PROBLEM TO SOLVE: Return the number of lines below with "will" in them, and nothing else.

SUPPLIED RECORDS:

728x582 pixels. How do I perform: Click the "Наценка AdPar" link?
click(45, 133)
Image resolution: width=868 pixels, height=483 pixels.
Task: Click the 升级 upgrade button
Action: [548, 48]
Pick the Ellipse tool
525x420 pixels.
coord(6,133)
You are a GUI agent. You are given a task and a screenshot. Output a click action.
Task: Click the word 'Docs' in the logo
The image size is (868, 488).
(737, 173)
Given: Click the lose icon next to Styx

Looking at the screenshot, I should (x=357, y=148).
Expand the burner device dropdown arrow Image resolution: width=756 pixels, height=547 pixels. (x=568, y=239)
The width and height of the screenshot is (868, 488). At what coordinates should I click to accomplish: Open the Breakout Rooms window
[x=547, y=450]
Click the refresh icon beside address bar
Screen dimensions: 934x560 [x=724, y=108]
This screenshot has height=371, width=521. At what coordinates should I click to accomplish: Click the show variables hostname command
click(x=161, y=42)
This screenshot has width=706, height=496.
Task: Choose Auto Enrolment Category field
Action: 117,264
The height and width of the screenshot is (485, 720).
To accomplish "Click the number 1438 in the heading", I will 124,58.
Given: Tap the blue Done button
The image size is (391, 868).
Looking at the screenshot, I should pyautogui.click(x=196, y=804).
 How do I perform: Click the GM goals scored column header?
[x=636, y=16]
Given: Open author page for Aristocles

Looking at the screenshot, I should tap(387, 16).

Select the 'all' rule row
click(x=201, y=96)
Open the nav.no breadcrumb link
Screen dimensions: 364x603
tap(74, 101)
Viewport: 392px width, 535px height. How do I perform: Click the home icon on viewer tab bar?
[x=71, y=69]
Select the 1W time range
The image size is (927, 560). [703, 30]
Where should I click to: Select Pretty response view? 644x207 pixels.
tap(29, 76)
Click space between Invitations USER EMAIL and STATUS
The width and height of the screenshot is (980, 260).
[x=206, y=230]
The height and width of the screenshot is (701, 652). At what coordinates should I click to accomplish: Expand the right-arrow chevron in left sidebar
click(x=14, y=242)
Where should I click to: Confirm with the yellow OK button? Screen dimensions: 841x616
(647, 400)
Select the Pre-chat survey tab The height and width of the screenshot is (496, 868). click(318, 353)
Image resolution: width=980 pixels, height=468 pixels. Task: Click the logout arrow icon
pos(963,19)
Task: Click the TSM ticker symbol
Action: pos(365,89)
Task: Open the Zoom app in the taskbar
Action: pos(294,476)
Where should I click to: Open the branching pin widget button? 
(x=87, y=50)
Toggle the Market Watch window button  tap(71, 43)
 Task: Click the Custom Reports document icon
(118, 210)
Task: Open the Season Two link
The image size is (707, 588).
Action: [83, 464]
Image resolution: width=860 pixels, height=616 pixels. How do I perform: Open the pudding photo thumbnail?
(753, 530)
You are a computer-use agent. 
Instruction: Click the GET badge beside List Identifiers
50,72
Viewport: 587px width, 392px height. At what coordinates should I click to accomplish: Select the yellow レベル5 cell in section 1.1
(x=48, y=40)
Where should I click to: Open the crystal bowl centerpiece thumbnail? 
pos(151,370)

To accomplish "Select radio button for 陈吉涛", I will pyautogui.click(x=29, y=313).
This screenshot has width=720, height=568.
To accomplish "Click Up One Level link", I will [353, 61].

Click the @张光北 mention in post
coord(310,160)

SOLUTION TO THIS EXERCISE: 3